▶ [SOURCE EXTRACT]
================

Now, I don’t know the exact circumstances that gave Quetelet access to the data from 100,000 conscripts and to what extent he chose to confine his analysis to this homogenous sample.  But, as a thought experiment, I wonder what would have happened if height measurements for the entire French population had been made available to him to analyze.

Before constructing his distribution curve, he would have had to make decisions about who to include and who to exclude:  Should he include children or only fully-developed adults? Should he include women? Should he include the elderly who might have lost some height from osteoporosis or disc disease? What about dwarves or people suffering from gigantism? What about people with deformities and traumatic injuries of the spine or legs?  What about the malnourished?

Depending on those decisions, the resultant distribution curve may not have been as compellingly “normative” as the bell-shaped curve ultimately seemed to him.

================

▶ [PROBLEM DESCRIPTION]
Reproduce the passage about Quetelet's height data from French conscripts word for word, with nothing left out or changed.

▶ [GIVEN INFORMATION]
================

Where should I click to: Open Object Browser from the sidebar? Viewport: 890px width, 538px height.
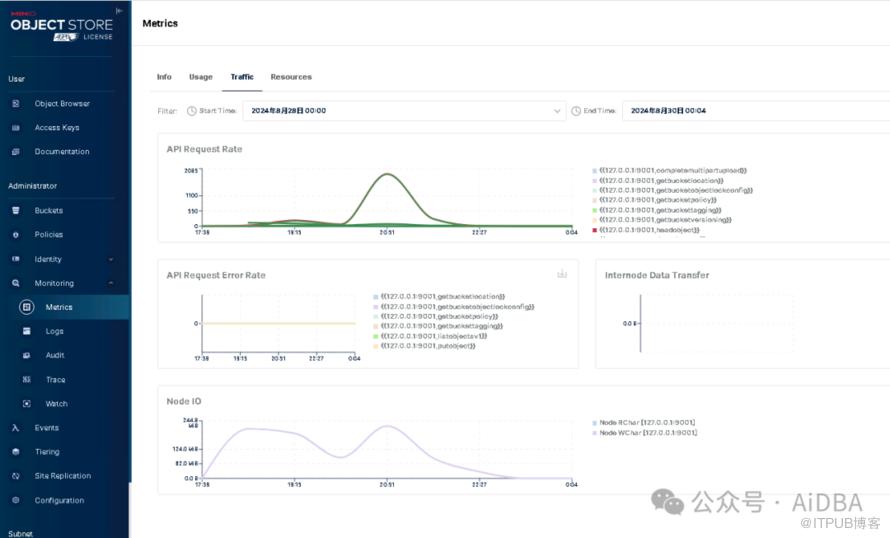(61, 104)
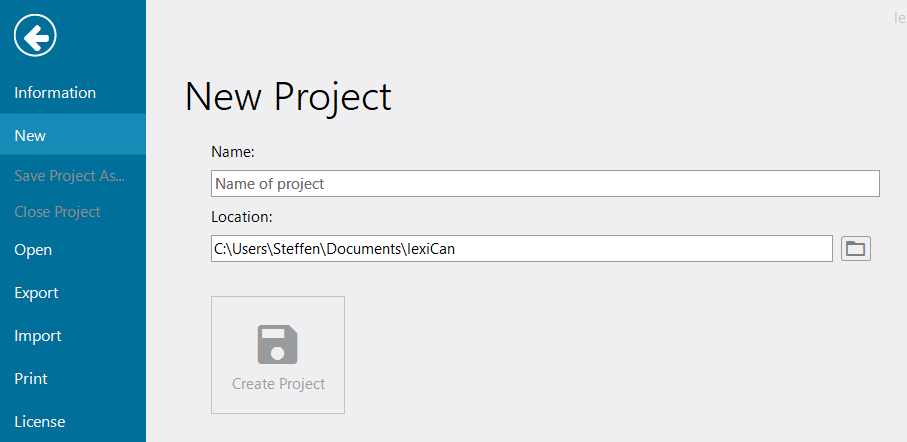Open the Export options
Viewport: 907px width, 442px height.
(x=36, y=293)
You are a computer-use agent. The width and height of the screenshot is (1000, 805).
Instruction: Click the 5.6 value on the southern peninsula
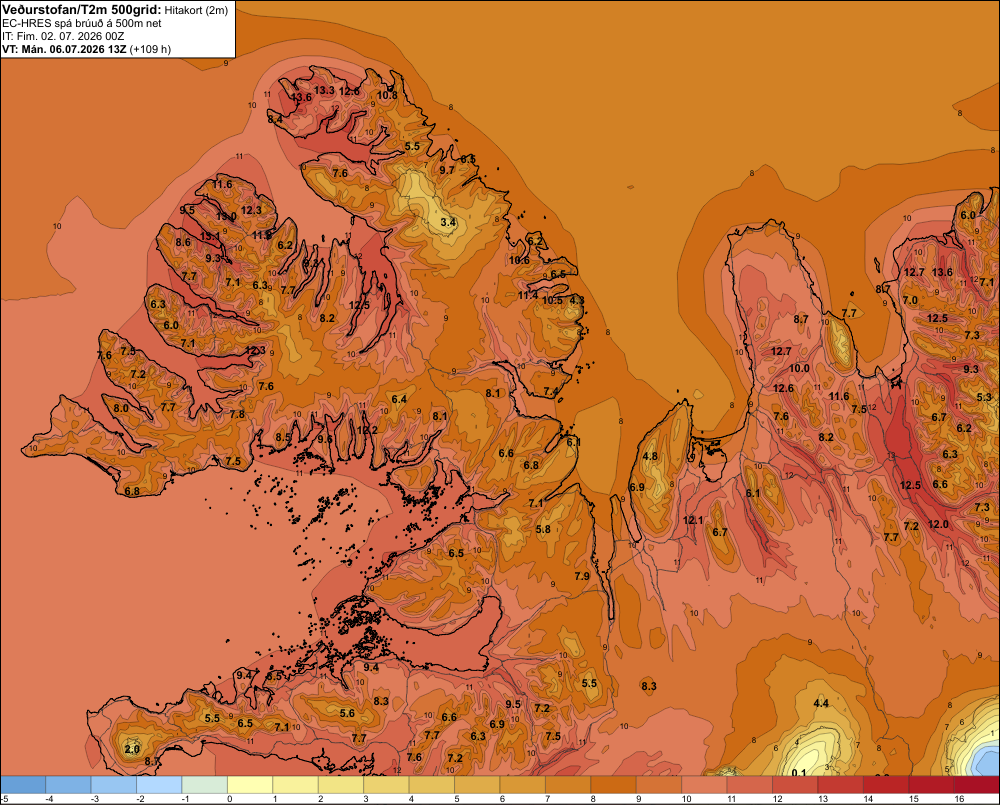click(347, 713)
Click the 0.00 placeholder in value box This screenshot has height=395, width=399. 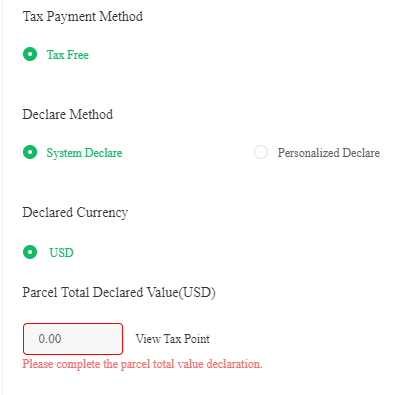pos(50,339)
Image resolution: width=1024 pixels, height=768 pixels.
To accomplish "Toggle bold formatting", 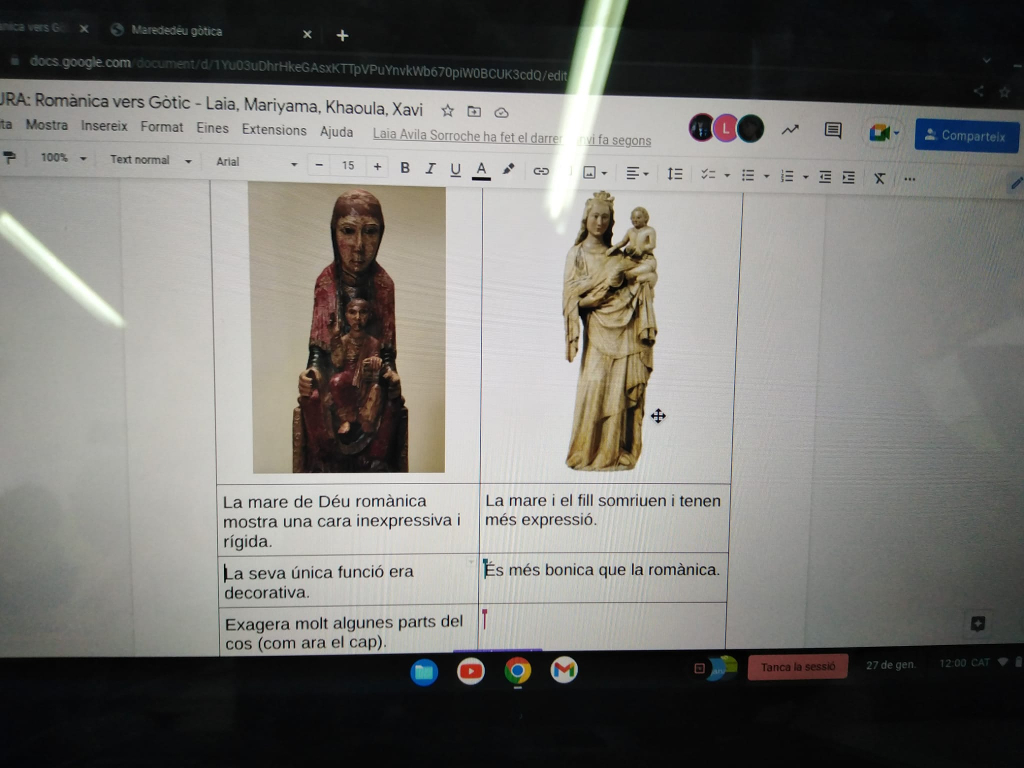I will pyautogui.click(x=405, y=167).
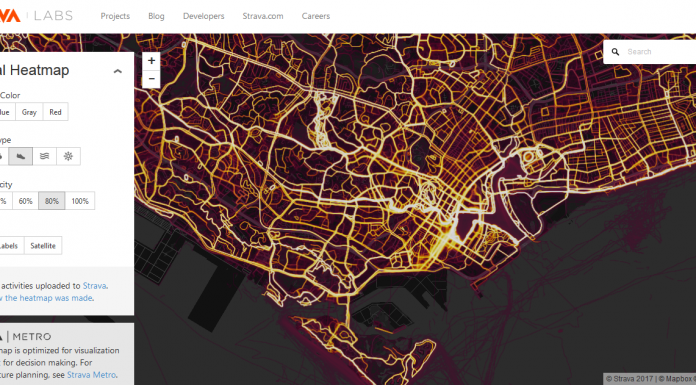
Task: Set opacity to 80%
Action: [52, 201]
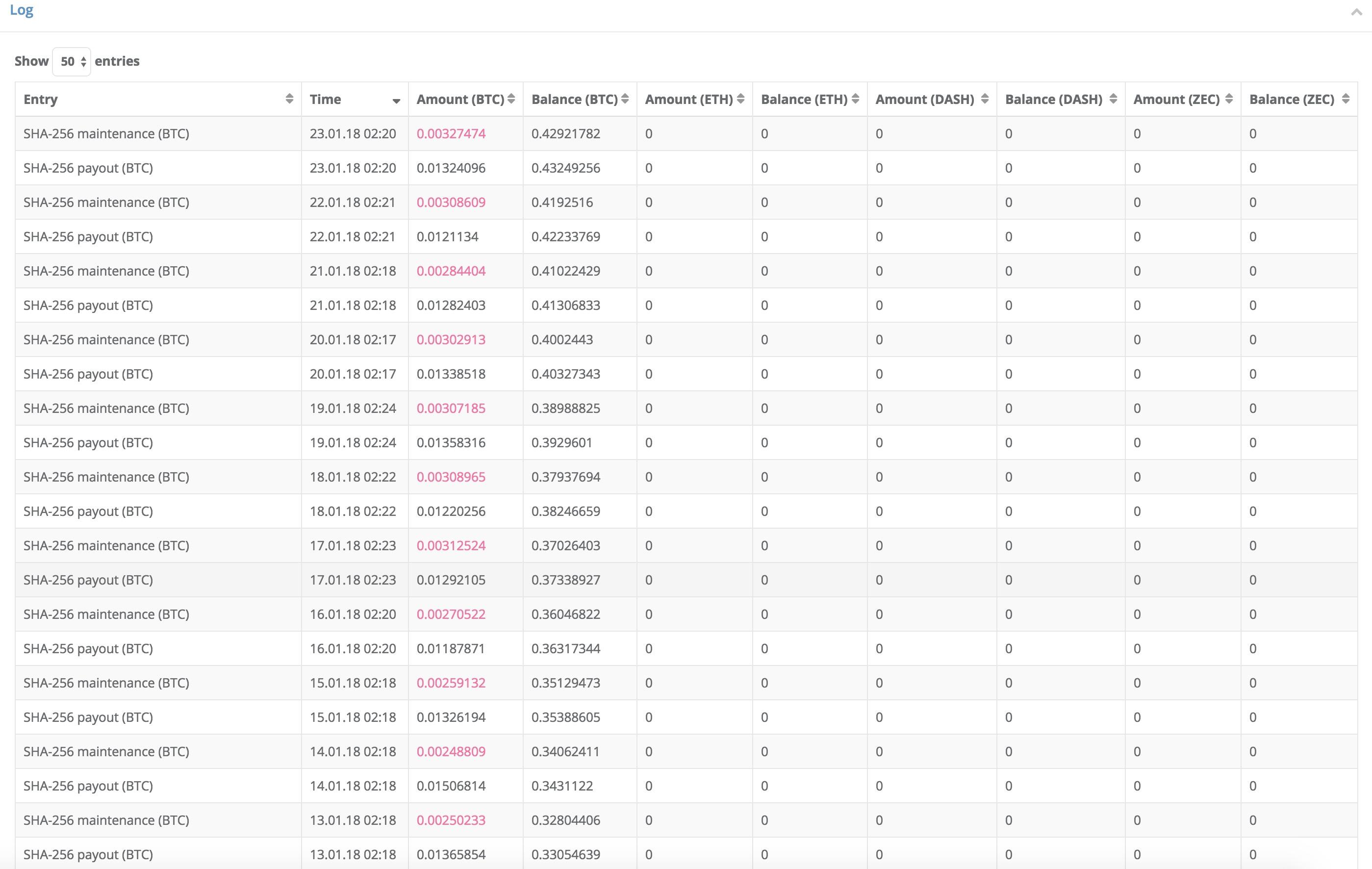Click Balance (ZEC) sort arrows
Screen dimensions: 1372x869
coord(1346,99)
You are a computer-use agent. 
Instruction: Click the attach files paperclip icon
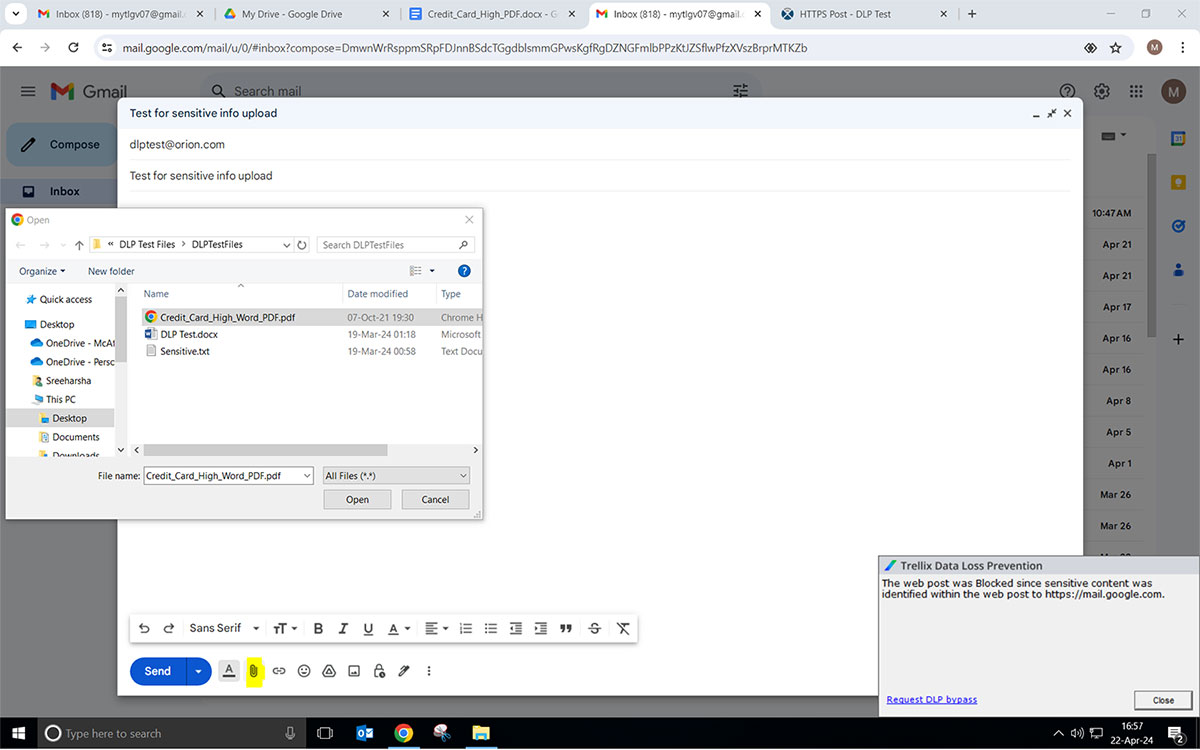click(x=254, y=671)
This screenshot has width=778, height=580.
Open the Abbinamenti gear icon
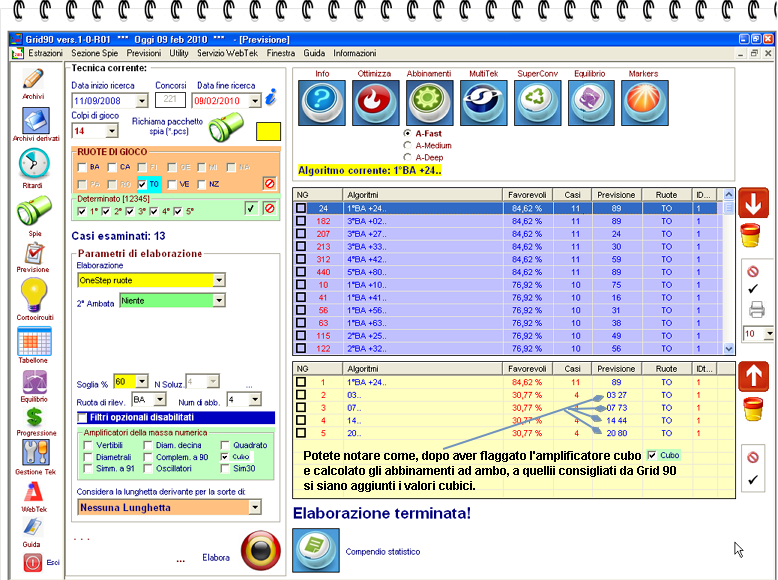[x=430, y=100]
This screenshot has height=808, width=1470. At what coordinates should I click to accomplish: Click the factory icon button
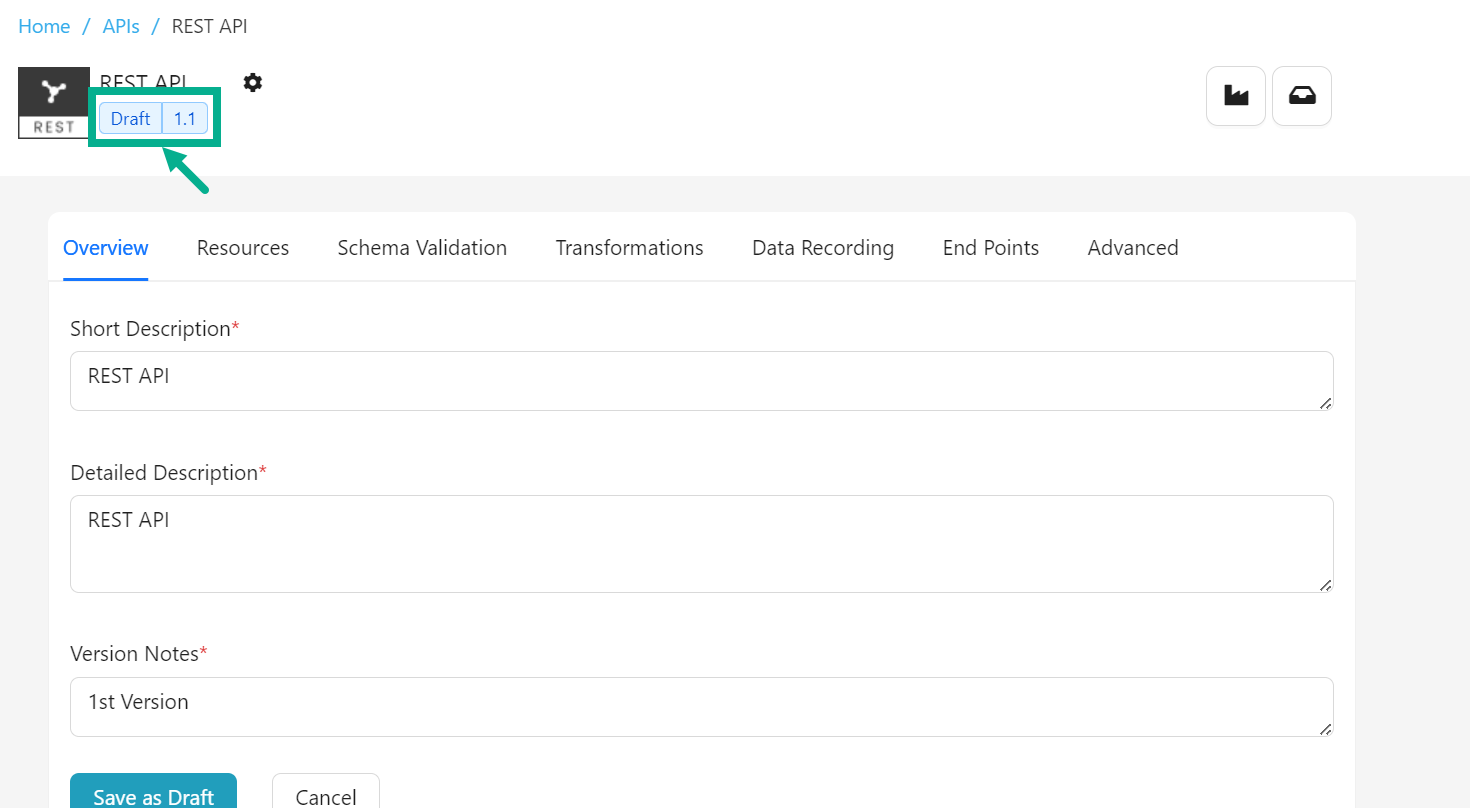[x=1236, y=96]
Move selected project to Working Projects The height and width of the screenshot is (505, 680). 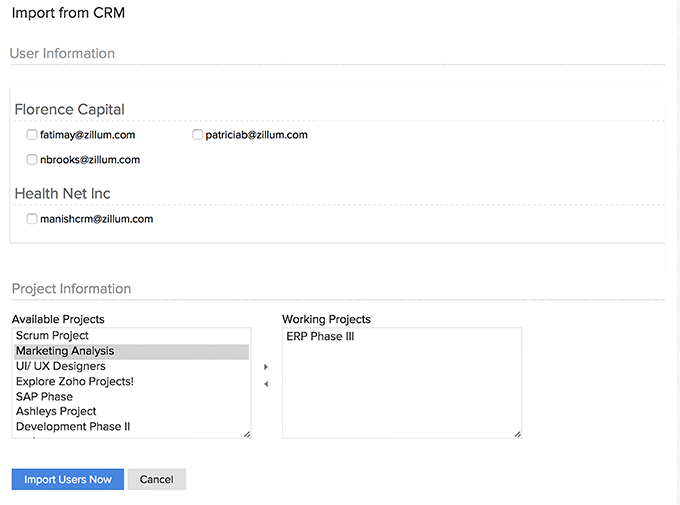[x=266, y=367]
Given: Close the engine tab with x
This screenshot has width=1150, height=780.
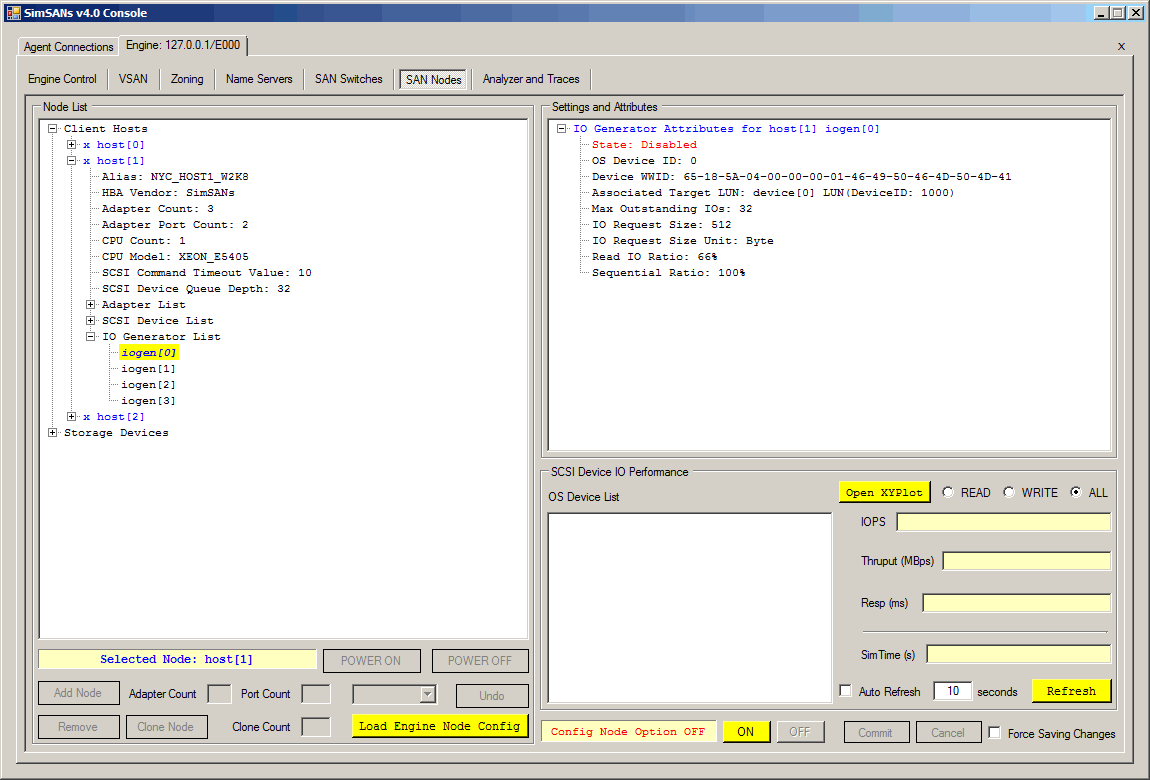Looking at the screenshot, I should [1121, 47].
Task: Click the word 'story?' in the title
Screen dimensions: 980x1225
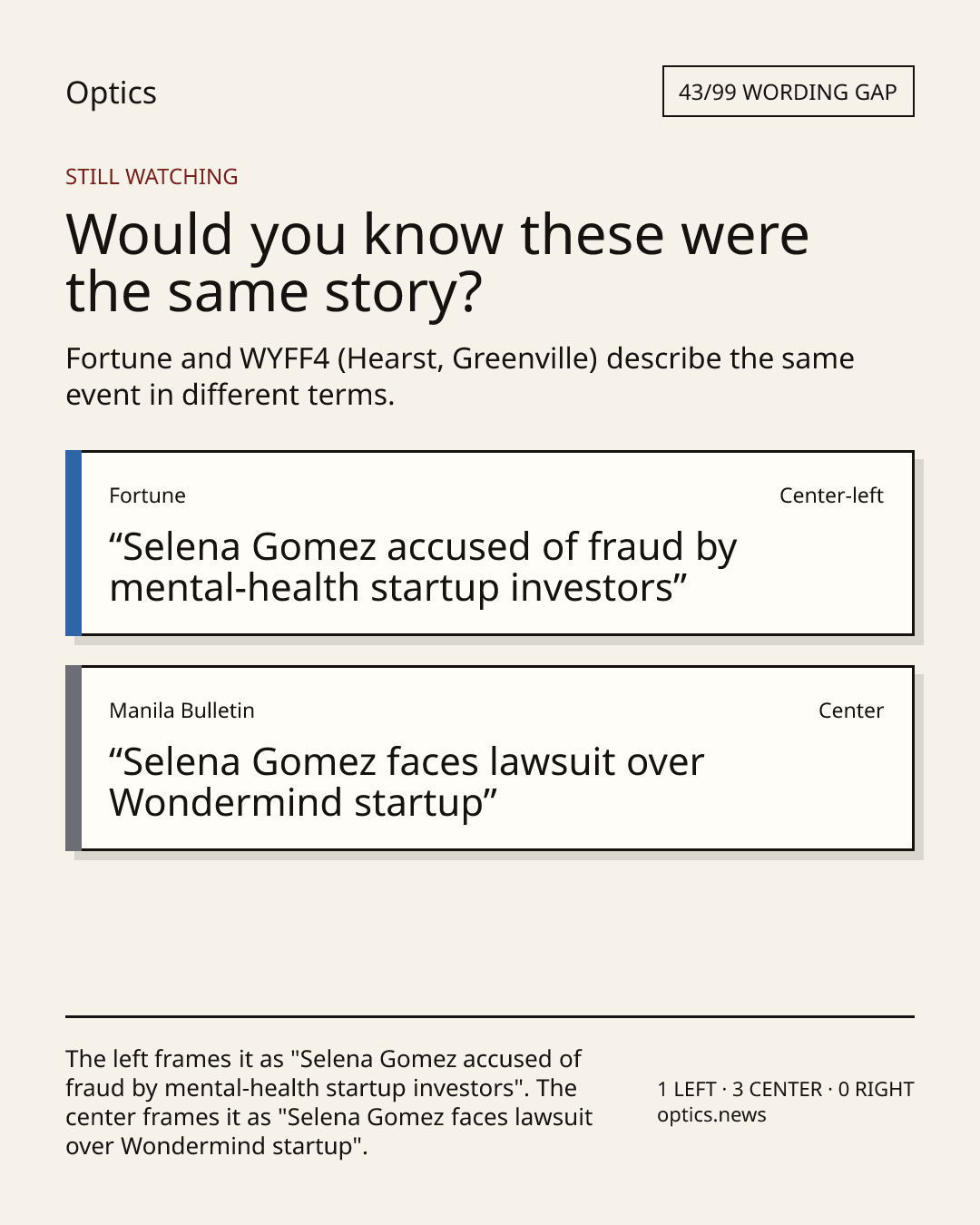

================

▶ [PROBLEM SOLUTION]
Now, I don’t know the exact circumstances that gave Quetelet access to the data from 100,000 conscripts and to what extent he chose to confine his analysis to this homogenous sample.  But, as a thought experiment, I wonder what would have happened if height measurements for the entire French population had been made available to him to analyze.

Before constructing his distribution curve, he would have had to make decisions about who to include and who to exclude:  Should he include children or only fully-developed adults? Should he include women? Should he include the elderly who might have lost some height from osteoporosis or disc disease? What about dwarves or people suffering from gigantism? What about people with deformities and traumatic injuries of the spine or legs?  What about the malnourished?

Depending on those decisions, the resultant distribution curve may not have been as compellingly “normative” as the bell-shaped curve ultimately seemed to him.